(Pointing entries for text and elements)
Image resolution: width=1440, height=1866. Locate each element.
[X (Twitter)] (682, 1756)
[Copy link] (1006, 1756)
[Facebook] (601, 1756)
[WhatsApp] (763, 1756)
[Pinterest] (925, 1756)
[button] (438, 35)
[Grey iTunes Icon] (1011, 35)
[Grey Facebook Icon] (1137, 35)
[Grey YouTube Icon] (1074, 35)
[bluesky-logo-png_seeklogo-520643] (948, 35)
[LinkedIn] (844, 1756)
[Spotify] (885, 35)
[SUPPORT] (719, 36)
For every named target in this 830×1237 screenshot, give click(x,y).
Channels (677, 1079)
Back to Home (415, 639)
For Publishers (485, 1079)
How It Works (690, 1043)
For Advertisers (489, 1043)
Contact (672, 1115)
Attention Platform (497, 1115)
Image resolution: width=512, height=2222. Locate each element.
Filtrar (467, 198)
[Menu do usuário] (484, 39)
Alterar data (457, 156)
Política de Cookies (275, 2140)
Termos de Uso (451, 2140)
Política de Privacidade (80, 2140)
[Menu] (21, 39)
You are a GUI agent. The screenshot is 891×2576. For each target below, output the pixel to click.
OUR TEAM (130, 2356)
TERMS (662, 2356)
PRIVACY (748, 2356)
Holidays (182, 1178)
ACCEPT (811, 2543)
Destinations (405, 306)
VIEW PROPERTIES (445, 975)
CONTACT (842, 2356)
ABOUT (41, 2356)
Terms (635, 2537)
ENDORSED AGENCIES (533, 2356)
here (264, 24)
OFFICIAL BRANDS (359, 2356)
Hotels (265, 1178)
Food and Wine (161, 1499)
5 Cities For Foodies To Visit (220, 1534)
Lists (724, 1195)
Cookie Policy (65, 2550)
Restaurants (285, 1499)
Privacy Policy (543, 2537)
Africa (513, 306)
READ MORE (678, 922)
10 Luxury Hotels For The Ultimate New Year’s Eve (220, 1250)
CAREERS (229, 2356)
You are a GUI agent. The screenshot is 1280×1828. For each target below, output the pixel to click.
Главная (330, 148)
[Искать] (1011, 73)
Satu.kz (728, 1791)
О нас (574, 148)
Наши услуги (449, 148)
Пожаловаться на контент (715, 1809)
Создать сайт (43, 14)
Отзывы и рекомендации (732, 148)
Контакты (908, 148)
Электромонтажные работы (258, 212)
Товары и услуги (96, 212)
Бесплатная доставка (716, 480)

→ **Exercise brief**: Express the entries above as a two-column CSV with the columns "target" and "click", one row per entry. Put each entry's text and its answer in a single quoted field apiece, with any line breaks turned into spaces.

→ **Result for this exercise**:
target,click
"Image resolution: width=1440, height=1866. Locate each element. [X (Twitter)]","(682, 1756)"
"[Copy link]","(1006, 1756)"
"[Facebook]","(601, 1756)"
"[WhatsApp]","(763, 1756)"
"[Pinterest]","(925, 1756)"
"[button]","(438, 35)"
"[Grey iTunes Icon]","(1011, 35)"
"[Grey Facebook Icon]","(1137, 35)"
"[Grey YouTube Icon]","(1074, 35)"
"[bluesky-logo-png_seeklogo-520643]","(948, 35)"
"[LinkedIn]","(844, 1756)"
"[Spotify]","(885, 35)"
"[SUPPORT]","(719, 36)"
"For every named target in this 830×1237 screenshot, give click(x,y). Channels","(677, 1079)"
"Back to Home","(415, 639)"
"For Publishers","(485, 1079)"
"How It Works","(690, 1043)"
"For Advertisers","(489, 1043)"
"Contact","(672, 1115)"
"Attention Platform","(497, 1115)"
"Image resolution: width=512, height=2222. Locate each element. Filtrar","(467, 198)"
"[Menu do usuário]","(484, 39)"
"Alterar data","(457, 156)"
"Política de Cookies","(275, 2140)"
"Termos de Uso","(451, 2140)"
"Política de Privacidade","(80, 2140)"
"[Menu]","(21, 39)"
"You are a GUI agent. The screenshot is 891×2576. For each target below, output the pixel to click. OUR TEAM","(130, 2356)"
"TERMS","(662, 2356)"
"PRIVACY","(748, 2356)"
"Holidays","(182, 1178)"
"ACCEPT","(811, 2543)"
"Destinations","(405, 306)"
"VIEW PROPERTIES","(445, 975)"
"CONTACT","(842, 2356)"
"ABOUT","(41, 2356)"
"Terms","(635, 2537)"
"ENDORSED AGENCIES","(533, 2356)"
"here","(264, 24)"
"OFFICIAL BRANDS","(359, 2356)"
"Hotels","(265, 1178)"
"Food and Wine","(161, 1499)"
"5 Cities For Foodies To Visit","(220, 1534)"
"Lists","(724, 1195)"
"Cookie Policy","(65, 2550)"
"Restaurants","(285, 1499)"
"Privacy Policy","(543, 2537)"
"Africa","(513, 306)"
"READ MORE","(678, 922)"
"10 Luxury Hotels For The Ultimate New Year’s Eve","(220, 1250)"
"CAREERS","(229, 2356)"
"You are a GUI agent. The screenshot is 1280×1828. For each target below, output the pixel to click. Главная","(330, 148)"
"[Искать]","(1011, 73)"
"Satu.kz","(728, 1791)"
"О нас","(574, 148)"
"Наши услуги","(449, 148)"
"Пожаловаться на контент","(715, 1809)"
"Создать сайт","(43, 14)"
"Отзывы и рекомендации","(732, 148)"
"Контакты","(908, 148)"
"Электромонтажные работы","(258, 212)"
"Товары и услуги","(96, 212)"
"Бесплатная доставка","(716, 480)"